Suppose that David Evans shook hands with Ms. Mangum when she arrived. That might explain the results. Any number of other events, such has handling money or shaking hands with another player, might also transfer DNA.

*analysis of DNA mixtures is prone to interpretational problems, including subjectivity. I am simply relying upon the information provided in the DNA chapter in "Race to Injustice."

Blacksburger said...

I saw the book at Barnes and Noble today and looked at a few passages.
One thing I noticed that no one else has seemed to mention is Cohan's apparent acceptance of Nifong's theory of why Cooper said the accused were innocent. At the press conference many people noticed that Cooper was pale and did not appear completely healthy. Cooper or a member of his staff said that the day before he had become so severely dehydrated that he requited medical care.
Nifong has decided that the problem was not dehydration but a heart attack or stroke. It isn't clear to me whether Nifong thought the doctors had made a mistake or he thought it was normal to release someone from the hospital the same day they suffered a heart attack or stroke. Nifong said that Cooper's physical condition affected his mental ability, and if he had been in full possession of his faculties, he would never have said the players were innocent.
I'm not surprised that Nifong would come up with a theory like that, but I'm flabbergasted that Cohan thought it was worth printing

William L. Anderson said...

The bottom line is that Mike Nifong is a pathological liar and, frankly, a psychopath.
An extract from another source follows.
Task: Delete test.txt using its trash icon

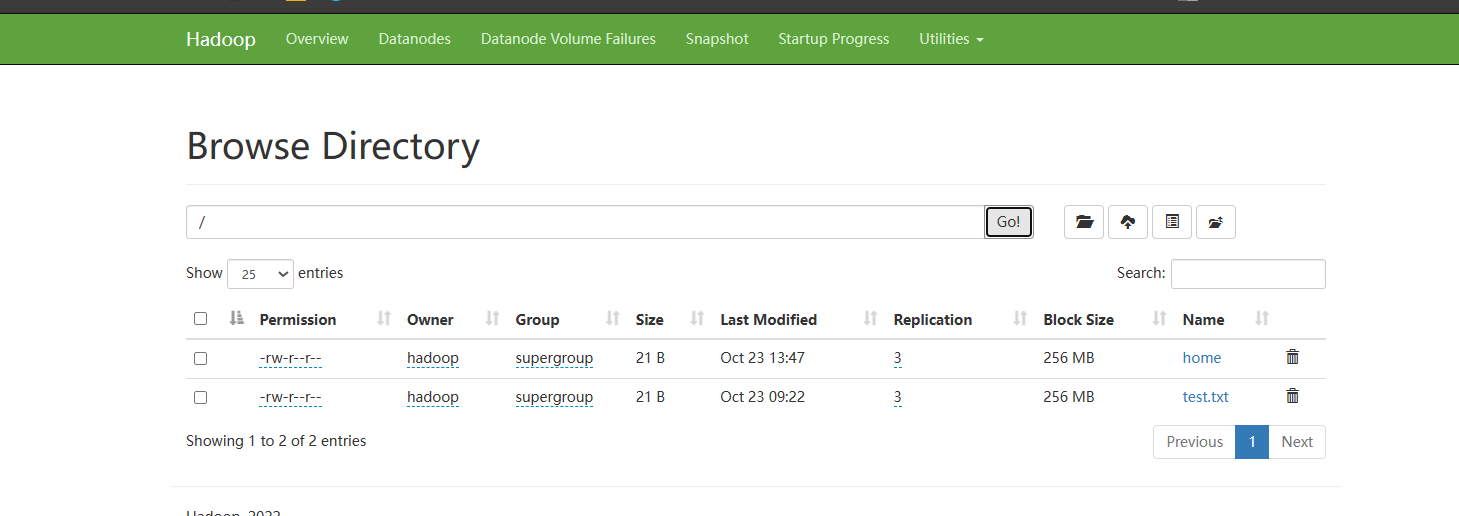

Remember people saying that even before the LAX case, he would just go off on someone with no cause?

Nifong will say anything and do anything that he thinks will benefit Mike Nifong at that time. He is narcissistic, a psychopath, and a pathological liar. But other than that, I guess Cohan is right: Nifong is an "honorable" man.

Anonymous said...

The only good thing to be said about the Economist review is that, so far, it has not appeared in the print edition, which means that perhaps someone there has good editorial judgment.

Chris Halkides said...

The review is indeed in the print edition of The Economist. I saw it about a week ago.

Greg said...

Again, after reading the book, I certainly felt no love for Nifong, and could render him no generous impulse except the inevitably contemptuous one of pity. I certainly understood that he believed "something happened in the bathroom that night", how else could he live with himself? I didn't get the impression Cohen shared that viewpoint. It is understandable that much of the press blurred the incident into the case being a reflection of all kinds of social ills, rather than a horrible travesty of injustice. You remember a time when the Press really strode up to the bar and took responsibility for their errors? If Cohen is going on talk shows and suggesting the Duke players were probably guilty of something in that room, I'd really be surprised. What's disheartening about this case and the O.J. Simposn fiasco is that people think this is somehow representative of business as usual, and larger fore headed right wingers will pretend the case is the be all and end all representation of time. A sounder take is: if the system was arrogant enough to abuse these rich kinds is this fashion, just think what they are apt to do to defendants with no means to fight back.

Chris Halkides said...

Greg, Check out Cohan's interview in Cosmopolitan. He is a little less oblique there.

Chris Halkides said...

p.s. I am in complete agreement with your last sentence.

Anonymous said...

To say "look what they did to rich kids" misses the point.

The Duke Lacrosse players were prosecuted BECAUSE they were perceived as "rich white kids." They were The Great White Defendant(s) Nifong needed to win an election and the media needed for their preferred narrative.

Had Mangum charged three black Duke basketball players with the same (lack of) evidence, the case would have been promptly dismissed. Nifong would have made a big show in public of proclaiming how fair he is to falsely accused black athletes.